Custom Authentication And Roles

Topics: Web Client Software Factory, Project Management Forum, User Forum
Jul 14, 2008 at 5:32 PM
First of all sorry for the english, I'm still learning :P

I have a question regarding the topic of the discussion, how can I manage custom roles in WCSF?

Well, my problem is that in my application I have a module where the user can add roles and can assign to each role the pages that can access, these roles are not in the Web.config obviously, so how can I manage this scenario: The user logs in, the system verifies the password (I'm not using membership that comes with visual studio), the system retrieves the pages and modules that can access the user based on the roles that the user are in, and finally load the menu tree. All these without using the rules and authorization sections of the Web.config because we don't know yet the roles that are going to be in the system.

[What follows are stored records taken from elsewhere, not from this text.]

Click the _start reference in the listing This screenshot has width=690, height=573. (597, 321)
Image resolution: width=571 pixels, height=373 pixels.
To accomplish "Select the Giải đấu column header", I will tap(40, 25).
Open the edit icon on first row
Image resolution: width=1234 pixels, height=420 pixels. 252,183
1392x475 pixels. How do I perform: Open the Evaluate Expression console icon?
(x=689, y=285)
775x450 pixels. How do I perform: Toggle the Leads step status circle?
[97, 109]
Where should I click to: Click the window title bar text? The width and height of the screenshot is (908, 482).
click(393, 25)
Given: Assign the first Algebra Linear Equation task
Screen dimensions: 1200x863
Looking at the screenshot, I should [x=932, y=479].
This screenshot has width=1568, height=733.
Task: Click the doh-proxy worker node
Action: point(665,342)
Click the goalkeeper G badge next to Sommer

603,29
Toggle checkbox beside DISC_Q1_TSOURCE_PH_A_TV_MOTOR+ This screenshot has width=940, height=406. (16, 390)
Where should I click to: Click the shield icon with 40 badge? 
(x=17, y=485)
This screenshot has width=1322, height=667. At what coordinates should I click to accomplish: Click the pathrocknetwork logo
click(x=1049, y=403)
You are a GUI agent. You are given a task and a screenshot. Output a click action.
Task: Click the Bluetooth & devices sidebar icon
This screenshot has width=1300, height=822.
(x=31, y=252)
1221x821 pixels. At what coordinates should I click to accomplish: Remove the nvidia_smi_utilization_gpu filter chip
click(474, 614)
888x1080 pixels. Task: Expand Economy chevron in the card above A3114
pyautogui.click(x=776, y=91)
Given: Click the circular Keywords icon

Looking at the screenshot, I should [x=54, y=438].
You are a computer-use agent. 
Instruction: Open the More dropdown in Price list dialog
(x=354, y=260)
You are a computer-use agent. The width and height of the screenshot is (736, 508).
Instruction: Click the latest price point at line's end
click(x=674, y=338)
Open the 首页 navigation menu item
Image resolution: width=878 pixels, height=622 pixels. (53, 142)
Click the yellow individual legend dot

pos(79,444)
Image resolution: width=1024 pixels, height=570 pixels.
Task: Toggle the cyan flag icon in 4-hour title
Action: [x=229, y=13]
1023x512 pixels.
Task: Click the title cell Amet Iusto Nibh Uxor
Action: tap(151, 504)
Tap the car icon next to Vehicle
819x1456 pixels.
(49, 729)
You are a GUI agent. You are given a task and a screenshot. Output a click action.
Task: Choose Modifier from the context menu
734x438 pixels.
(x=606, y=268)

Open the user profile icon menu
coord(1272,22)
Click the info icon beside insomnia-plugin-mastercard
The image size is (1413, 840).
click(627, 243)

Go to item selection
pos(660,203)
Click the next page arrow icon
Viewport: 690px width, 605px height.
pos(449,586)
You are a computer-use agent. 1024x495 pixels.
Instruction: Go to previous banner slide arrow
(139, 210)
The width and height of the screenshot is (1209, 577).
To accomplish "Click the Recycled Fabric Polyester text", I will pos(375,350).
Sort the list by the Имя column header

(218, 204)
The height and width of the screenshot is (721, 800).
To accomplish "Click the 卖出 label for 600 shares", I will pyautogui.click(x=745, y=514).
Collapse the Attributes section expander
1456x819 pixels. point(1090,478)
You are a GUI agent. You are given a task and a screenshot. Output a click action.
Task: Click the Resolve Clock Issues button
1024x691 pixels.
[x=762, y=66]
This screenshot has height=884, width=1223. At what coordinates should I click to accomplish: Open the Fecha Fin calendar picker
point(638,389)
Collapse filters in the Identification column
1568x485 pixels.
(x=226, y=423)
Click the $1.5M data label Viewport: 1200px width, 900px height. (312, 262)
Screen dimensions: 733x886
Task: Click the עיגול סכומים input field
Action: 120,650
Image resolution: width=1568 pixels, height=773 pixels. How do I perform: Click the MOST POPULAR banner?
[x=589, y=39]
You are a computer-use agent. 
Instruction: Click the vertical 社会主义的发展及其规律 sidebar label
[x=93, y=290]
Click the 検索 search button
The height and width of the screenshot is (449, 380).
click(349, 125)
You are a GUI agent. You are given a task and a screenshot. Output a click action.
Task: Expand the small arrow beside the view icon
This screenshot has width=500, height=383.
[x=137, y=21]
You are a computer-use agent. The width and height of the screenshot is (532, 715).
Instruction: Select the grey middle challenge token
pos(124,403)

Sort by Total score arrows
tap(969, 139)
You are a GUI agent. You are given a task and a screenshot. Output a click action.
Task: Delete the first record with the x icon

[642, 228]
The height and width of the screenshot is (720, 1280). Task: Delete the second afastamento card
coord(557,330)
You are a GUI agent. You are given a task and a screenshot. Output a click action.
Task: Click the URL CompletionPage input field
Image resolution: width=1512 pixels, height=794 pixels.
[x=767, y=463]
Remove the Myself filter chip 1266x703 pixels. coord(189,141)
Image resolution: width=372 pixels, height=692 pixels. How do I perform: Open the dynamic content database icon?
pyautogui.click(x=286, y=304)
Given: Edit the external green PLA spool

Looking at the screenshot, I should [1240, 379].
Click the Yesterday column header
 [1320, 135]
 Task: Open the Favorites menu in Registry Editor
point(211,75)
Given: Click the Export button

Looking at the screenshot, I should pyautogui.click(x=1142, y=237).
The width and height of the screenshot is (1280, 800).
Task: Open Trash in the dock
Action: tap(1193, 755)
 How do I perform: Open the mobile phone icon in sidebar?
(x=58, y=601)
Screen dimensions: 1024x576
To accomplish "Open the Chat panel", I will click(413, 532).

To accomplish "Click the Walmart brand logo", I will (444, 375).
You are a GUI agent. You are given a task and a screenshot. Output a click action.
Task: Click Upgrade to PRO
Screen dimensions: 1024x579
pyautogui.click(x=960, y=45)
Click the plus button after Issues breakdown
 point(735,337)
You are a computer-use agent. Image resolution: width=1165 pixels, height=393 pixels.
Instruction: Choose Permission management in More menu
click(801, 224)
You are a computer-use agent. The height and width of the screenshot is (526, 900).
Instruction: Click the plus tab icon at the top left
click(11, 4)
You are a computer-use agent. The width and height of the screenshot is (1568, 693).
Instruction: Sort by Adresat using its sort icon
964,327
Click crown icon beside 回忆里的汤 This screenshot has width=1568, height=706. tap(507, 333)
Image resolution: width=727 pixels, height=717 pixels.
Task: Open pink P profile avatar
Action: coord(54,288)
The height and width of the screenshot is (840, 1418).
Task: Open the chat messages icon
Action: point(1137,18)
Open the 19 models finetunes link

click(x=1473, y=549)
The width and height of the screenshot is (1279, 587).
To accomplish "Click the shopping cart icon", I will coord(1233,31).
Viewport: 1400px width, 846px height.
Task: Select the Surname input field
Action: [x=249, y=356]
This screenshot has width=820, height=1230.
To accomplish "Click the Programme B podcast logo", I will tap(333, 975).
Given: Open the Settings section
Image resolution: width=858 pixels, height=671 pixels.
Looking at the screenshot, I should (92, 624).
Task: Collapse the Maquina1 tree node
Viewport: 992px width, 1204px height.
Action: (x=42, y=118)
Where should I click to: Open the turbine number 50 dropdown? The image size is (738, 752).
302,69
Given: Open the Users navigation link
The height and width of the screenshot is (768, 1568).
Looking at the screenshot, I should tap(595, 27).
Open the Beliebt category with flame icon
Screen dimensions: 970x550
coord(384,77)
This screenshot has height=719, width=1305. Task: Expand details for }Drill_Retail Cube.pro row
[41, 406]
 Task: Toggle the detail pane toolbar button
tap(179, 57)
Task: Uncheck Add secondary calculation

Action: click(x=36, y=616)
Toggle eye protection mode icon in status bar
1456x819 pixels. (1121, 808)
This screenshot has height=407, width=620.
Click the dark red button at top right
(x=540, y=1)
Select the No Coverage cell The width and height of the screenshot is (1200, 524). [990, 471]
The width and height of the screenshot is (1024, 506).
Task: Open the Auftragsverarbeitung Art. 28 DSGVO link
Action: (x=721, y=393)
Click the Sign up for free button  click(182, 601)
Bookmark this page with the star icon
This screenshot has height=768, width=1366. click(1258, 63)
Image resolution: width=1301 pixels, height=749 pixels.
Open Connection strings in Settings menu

I hope somebody can help with an example or an explanation.

Thank you very much in advance.

Ariel
Developer
Jul 18, 2008 at 9:39 PM

Hi

 

Assuming that the mapping between roles and rules are in a database, you can still define the rules in the authorization section of the module Web.config because you will still need to define the granularity for the access somewhere.

 

<authorization>

  <rule Url="~/MyModule/View1.aspx" Rule="Rule1" />

  <rule Url="~/MyModule/View2.aspx" Rule="Rule2" />

  <rule Url="~/MyModule/View3.aspx" Rule="Rule3" />

</authorization>   

 

You will then need to implement and register a custom Authorization Rule Provider that reads your rules/roles mappings from a database. The Security Application Block of the Enterprise Library provides extensibility by adding different implementation for the providers. WCSF uses out-of-the-box the AuthorizationRuleProvider implementation that reads the rules from the Web.config.

 

<authorizationProviders>

  <add type="MyAssembly.MyCustomAuthorizationRuleProvider, MyAssembly" name="RuleProvider"/>

</authorizationProviders>

 

Please, let me know if it helps.

 

Mariano Converti

http://blogs.southworks.net/mconverti

Nov 6, 2008 at 6:12 PM
Hi,

This is a general question...
Is there a mechanism I can use to change the out-of-the-box authorization provider to AzMan for instance?
This may be a 'contribution' type change, but I wanted to know what the 'simple' way to adjust some of the 'default' out-of-the-box Web.config settings would be...
TIA.

Bret.